I’ve learned that, when starting a business, it’s always more work than you expect it’ll be - that’s just a fact. There’s always one more thing you need to consider. There’s production, inventory management, procurement, transportation, bookkeeping, social media management, marketing design, new business generation, and 23 other things. I’ve also learned to understand my driver. When you go to sleep at 5 because you’ve been checking inventory and balancing the books, and then have to be up by 9 to load equipment and set up shop, there has to be something that drives you. I’ve come to an understanding that I’m driven by the process of it all. It’s not about the tree coming down - it’s about the chopping. For me, it’s about having a good time working alongside cool people, and it’s hearing customers whisper to their friends “this is amazing” right before taking a snapchat of their Melty.

Melties is a child and I’m thankful she has a whole family to raise her. I’ve learned that nothing makes a business thrive more than an exceptional team. The only people on your team should be people you genuinely get along with, people who are dedicated to the initiative, people you can trust and they you, and people who can tolerate you and you them. And I can’t stress the last one enough, because catastrophes are all too common in a startup, and you’ll need to be there for each other. It’s also important that everyone be very transparent with one another. Melties has been a gateway to meeting genuinely amazing and fun people who I’m fortunate to spend time with every week.

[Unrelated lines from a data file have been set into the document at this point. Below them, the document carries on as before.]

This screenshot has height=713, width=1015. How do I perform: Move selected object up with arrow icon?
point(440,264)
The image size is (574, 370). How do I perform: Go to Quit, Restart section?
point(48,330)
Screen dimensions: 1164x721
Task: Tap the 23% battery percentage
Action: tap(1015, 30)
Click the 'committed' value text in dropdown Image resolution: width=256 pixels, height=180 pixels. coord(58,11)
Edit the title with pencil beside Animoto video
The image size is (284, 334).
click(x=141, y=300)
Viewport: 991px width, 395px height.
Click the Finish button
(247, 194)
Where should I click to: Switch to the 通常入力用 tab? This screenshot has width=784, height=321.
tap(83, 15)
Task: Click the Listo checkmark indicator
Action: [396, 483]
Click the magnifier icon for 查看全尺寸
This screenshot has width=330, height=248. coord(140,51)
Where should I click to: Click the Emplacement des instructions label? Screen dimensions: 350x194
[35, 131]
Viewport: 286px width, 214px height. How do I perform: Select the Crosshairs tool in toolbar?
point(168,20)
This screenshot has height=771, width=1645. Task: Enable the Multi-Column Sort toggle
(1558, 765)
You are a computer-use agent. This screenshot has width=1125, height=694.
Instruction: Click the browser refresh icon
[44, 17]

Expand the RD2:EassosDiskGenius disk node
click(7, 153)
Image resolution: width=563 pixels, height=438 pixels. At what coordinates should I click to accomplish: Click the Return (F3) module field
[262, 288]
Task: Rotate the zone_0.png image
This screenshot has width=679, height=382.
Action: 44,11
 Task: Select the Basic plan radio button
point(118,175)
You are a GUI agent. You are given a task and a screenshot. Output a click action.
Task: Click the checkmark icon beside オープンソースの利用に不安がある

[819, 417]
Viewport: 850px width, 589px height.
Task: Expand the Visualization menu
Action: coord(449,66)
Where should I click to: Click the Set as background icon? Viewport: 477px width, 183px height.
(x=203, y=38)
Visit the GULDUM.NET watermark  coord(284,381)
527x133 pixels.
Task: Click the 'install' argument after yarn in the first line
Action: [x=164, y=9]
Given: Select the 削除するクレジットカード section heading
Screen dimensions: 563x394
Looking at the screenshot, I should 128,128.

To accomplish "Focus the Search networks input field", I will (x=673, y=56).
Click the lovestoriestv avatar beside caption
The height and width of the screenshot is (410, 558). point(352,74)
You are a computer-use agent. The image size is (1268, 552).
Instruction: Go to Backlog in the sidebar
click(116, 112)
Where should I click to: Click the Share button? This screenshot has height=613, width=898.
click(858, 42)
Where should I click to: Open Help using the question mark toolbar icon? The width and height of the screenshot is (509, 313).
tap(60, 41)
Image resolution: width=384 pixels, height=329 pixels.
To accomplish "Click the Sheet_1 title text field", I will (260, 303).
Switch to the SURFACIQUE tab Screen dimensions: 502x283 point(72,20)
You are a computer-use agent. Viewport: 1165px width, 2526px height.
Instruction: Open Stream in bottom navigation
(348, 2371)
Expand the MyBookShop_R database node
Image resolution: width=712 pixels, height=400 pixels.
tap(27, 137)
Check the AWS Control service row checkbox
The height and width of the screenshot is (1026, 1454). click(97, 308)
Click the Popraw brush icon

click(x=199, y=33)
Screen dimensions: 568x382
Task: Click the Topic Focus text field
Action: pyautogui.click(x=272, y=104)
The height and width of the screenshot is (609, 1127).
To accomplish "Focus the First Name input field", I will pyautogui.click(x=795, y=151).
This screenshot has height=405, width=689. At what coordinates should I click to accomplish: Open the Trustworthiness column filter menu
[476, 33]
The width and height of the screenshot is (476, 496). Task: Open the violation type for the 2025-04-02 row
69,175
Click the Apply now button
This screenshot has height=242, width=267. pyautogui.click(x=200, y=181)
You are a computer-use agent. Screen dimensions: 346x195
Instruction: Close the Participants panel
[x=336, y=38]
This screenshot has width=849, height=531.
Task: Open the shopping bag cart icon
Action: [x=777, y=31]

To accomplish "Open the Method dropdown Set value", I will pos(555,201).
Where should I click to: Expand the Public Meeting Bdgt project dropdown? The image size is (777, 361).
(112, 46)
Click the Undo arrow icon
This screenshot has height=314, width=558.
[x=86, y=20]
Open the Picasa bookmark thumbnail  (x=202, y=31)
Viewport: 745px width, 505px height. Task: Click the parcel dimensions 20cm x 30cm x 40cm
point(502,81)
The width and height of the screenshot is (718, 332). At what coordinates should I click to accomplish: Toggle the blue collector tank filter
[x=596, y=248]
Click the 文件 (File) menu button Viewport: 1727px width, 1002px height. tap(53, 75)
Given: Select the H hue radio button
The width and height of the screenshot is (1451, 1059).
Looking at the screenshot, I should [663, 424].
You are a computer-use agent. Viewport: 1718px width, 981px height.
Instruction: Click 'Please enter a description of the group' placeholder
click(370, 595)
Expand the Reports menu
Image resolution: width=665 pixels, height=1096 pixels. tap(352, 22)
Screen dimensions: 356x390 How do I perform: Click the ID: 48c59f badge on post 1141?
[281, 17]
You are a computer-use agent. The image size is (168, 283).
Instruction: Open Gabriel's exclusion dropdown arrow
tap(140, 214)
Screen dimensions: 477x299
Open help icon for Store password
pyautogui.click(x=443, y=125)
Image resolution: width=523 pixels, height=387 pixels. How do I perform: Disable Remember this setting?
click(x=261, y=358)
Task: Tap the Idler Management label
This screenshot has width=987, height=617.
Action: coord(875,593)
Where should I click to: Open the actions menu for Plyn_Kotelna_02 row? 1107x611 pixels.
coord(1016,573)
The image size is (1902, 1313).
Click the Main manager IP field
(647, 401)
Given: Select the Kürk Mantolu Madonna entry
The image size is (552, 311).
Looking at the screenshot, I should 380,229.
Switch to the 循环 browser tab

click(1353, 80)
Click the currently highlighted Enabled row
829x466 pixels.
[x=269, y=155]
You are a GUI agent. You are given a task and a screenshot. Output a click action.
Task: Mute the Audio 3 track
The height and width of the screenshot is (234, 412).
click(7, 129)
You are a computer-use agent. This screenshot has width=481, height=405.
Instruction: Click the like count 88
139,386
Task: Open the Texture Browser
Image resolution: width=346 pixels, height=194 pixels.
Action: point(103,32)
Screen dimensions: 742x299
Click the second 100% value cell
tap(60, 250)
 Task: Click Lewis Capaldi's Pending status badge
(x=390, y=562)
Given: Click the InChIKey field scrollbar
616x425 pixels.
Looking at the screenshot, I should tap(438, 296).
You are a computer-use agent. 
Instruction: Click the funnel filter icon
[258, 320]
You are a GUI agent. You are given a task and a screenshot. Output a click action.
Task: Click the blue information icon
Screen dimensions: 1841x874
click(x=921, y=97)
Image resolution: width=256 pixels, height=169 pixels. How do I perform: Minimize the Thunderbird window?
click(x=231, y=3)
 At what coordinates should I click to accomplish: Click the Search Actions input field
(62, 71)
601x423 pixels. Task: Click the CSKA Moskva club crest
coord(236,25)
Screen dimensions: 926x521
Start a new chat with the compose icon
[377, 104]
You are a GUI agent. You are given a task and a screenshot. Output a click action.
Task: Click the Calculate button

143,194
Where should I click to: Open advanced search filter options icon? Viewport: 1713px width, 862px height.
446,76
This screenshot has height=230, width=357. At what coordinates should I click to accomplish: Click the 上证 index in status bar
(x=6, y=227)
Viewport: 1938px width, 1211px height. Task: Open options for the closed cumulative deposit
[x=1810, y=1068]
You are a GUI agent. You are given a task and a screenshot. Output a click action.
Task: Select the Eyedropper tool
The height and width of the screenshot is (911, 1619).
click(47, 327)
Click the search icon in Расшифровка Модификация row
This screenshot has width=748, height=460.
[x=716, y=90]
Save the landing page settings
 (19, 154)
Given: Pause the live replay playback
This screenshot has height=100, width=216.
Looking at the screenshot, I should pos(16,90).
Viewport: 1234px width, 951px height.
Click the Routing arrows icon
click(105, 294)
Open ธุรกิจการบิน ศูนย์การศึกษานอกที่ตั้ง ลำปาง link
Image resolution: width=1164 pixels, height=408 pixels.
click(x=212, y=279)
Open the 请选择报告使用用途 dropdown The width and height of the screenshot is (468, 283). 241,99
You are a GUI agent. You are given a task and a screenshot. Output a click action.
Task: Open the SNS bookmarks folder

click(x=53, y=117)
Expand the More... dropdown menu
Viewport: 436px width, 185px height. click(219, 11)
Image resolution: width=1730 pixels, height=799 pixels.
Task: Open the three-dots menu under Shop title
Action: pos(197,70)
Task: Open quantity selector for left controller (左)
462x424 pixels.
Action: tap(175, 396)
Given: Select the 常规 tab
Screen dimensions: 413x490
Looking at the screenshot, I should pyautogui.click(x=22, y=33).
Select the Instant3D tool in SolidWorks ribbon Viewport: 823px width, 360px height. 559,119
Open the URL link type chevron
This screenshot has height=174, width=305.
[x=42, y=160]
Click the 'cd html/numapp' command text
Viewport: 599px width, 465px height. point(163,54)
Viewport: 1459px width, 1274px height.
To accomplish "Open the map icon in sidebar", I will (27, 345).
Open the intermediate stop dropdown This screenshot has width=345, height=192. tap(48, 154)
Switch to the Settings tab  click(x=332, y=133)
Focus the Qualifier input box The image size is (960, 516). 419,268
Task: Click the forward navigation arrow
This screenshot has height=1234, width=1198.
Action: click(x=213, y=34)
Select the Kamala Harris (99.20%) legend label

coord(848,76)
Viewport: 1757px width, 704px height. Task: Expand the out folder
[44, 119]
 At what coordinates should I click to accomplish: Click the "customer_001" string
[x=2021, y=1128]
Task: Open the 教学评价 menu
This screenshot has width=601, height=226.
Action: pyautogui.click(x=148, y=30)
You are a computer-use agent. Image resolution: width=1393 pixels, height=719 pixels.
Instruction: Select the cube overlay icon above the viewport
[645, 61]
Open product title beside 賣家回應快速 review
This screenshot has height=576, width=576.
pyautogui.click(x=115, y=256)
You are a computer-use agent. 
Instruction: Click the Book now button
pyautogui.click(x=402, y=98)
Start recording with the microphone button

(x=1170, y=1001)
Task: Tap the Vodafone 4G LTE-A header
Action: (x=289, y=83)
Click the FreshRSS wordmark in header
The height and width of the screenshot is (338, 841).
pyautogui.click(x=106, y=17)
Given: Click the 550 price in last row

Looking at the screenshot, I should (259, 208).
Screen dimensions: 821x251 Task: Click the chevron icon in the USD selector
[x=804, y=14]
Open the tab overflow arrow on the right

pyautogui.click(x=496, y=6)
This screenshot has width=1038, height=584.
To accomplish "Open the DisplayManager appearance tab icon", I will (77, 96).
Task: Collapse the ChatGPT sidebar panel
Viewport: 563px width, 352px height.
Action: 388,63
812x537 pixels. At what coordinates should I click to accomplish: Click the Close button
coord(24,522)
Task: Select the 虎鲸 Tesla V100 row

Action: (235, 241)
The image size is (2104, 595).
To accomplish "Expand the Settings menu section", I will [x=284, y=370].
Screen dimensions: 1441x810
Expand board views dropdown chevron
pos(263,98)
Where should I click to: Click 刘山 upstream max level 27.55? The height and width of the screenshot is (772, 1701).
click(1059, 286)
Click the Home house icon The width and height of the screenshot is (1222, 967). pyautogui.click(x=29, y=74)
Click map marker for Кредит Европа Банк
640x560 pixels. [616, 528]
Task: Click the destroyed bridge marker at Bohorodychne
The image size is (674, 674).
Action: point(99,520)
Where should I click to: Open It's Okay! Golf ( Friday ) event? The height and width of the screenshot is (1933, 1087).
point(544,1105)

6. Do you have any advice for people who may want to start a food business on campus?

Test your product. Try different recipes. Try all the recipes. You don’t want to know how many different cookies and ice creams I had to try in the weeks building up to the launch. Because at the end of the day, if the product isn’t there in terms of quality, you’ll struggle to have returning customers. It’s easy, through branding and clever advertisement, to get customers in the door. That’s easy. What’s difficult is getting them to come back. That only happens when you build trust, and trust is built through exceptional quality. 21% of our customers at last week’s farmers’ market were returning customers - that’s 1 out of every 5 people who bought a Melty - and it’s extremely humbling because it’s validation for the product. Beyond quality, in the food business, which is a commodity business, know that it’s a matter of branding, and that transpires through design and customer service. And know that food startups can be tricky because they are often hard to scale. Think through how, and if, your potential business is scalable.

Lastly, and this is for anyone looking to start any type of business, I would encourage them to really understand their toolkit. Entrepreneurship is over-hyped in modern-day culture and it may or may not be for you. If you are really good at making apps, you might be an atrocious startup founder but could be the most flourishing engineer at Google. There’s no right or wrong or better or worse - it’s about self-awareness and playing to your strengths. The truth is that there are many people who have been sucked into the entrepreneurial vortex - sort of like how many MSBros feel pressured into thinking they should be on Wall Street. But if you look inward and find that it’s truly who you are, then please don’t waste another second and go at it with all you have.

7. What fun flavor combo do you hope to try creating?

We currently offer chocolate chip cookies with a choice between vanilla or chocolate ice cream. It’s a standard combo that’s done pretty well. Moving forward we’re looking to play around with different types of cookies - Reese’s, M&M’s, and Kit Kat. It’s about finding the right balance between giving the customer too little and too many choices - you don’t want to be Cheesecake Factory with 250-something menu items and you don’t want to be Medium Rare. Beyond ice cream cookie sandwiches, a surprising number of our customers have been asking for milk!